Last Thursday, the weather was about as warm, sunny and pleasantly springlike as you could expect for early April in Central Oregon. With highs in the 60s, it was hard to believe it’d been less than two weeks since the April 1 blizzard (well, it felt to some of us like a blizzard), an event that spawned something in the neighborhood of 9,832 local tweets, Instagram photos and Facebook posts, all attempting to wed the weather to April Fool’s Day jokes.
Just a matter of days later, the weather was perfect for being outdoors, but I had plenty of work to catch up on after taking a long weekend to snowboard and hike in western Wyoming.
There are plenty of options to get a fresh-air fix in the Bend area: a lunchtime mountain bike ride at Phil’s Trail; or, it’s getting warm enough to get your kayak, canoe or stand-up paddleboard in the water, or rent or borrow one. Another option: Hike or run with your favorite dog on a stretch of Deschutes River Trail. From Meadow Camp upstream, dogs are still allowed off-leash through May 14. However, May 15-Sept. 15, they need to be leashed or you may face a fine.
I settled on a lunchtime jaunt to east Bend’s Ponderosa Park Skatepark, a more up-to-date design replacing the old Ponderosa Skatepark at the north end of the park. Completed this winter, the park’s terrain and features would appeal to anyone who can ride a skateboard: small banks, mogul-like “pump bumps,” quarterpipes, stairs, “hubbas” (sloped ledges), handrails, even a pair of small wavelike banks that echo one of the larger features in the old park.
Despite those amenities, I, falling squarely into the aging skateboarder category, hadn’t yet ridden there, even though it opened a few months ago.
On Wednesday, I sent a couple of texts and posted on Facebook a call for skaters I knew around town asking them to join me for a short lunchtime sesh — that’s a skateboarding session in the parlance.
Alex Bolonde, Gordon Boehm and Gabe Triplette answered the call. Bolonde is a house painter who was making bids that day, Boehm manages the Bend-based online skate shops The Longboard Store and The Skateboard Store, and Triplette is the guy who’s likely taught your children to skate if you’ve ever signed them up for lessons. With last weekend’s closure of Bend’s longtime indoor skatepark The Truckstop, where Triplette gave instruction, he was taking a break from building a new indoor skate space on the north end of town, Bearings Skateboard Academy.
The three seasoned riders made good on the short sesh, with Bolonde pulling, among other tricks, his trademark backside disasters — a backside ollie, or hands-free air, in which he turns 180 degrees and lands midboard on the coping, then pops back in and rides down the transition, or “tranny” again in the parlance (really).
Boehm, who rides with an enviable grace as though he was born riding a skateboard (not, by the way, recommended by health professionals) was pulling frontside rock ’n’ rolls, frontside smith grinds and other moves with so much style and finesse that he makes them look easy. They’re not. Trust me. I have fallen or bailed attempting both tricks more times than I’ve made them.

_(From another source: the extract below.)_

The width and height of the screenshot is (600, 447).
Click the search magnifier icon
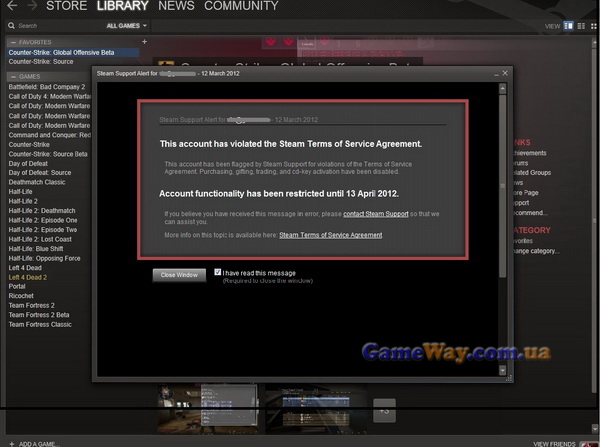(10, 25)
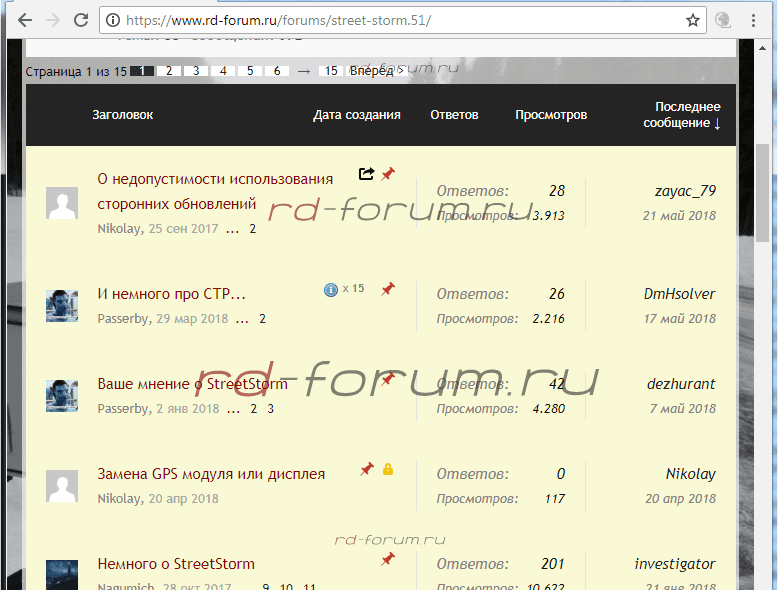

Triplette can seemingly do anything he wants on a board, including ollies on a very narrow stone feature at the top of the street skating plaza. It’s no wonder it’s not just his students who sometimes call him “coach.” Several times over the years I’ve skated with him, he’s offered this rider some insightful kernel of advice that made the difference in landing whatever trick I was attempting.
The 8,000-square-foot skatepark also boasts a 4,000-square-foot skatepath with two quarterpipes. A crowded skatepark can seem like a coral reef of activity with everyone crossing paths, and one smart feature was to put the halfpipe and quarterpipes at the outer edges to curb the possibility of collisions.

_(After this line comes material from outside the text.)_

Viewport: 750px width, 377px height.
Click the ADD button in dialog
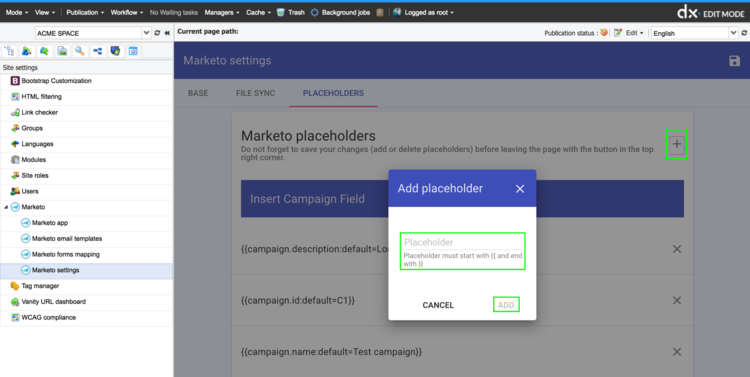pos(506,305)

What we had all to ourselves for the first few minutes slowly began to fill with more riders, including a BMX bike rider.
According to Matt Mercer, director of recreation services for Bend Park & Recreation District, bikes and scooters are being allowed at the park on a trial basis.
He also mentioned that the old skatepark will remain in place for now.
“The hope is that the skatepark can remain for a longer period of time, and if it does, we can reinvest some money into it and bring it into better condition than it’s in now,” he said.
The park closed for the weekend and part of Monday while workers did finishing work that required warm weather, including caulking of joints. While seams aren’t necessarily noticeable to riders, sealing them was critical to the longevity of the concrete.
Finally, he mentioned that the turf, landscaping and irrigation work the district will be doing to complete the southern end of Ponderosa Park should be done by July and shouldn’t interfere with skating.
After about 30 minutes of riding, we parted company to attend the rest of our Thursday.
Asked for a quote as things were winding down, Bolonde said, “Just put something like, ‘It was a beautiful day in Central Oregon.’”
It was. I’m already planning my next lunchtime escape. Who’s with me?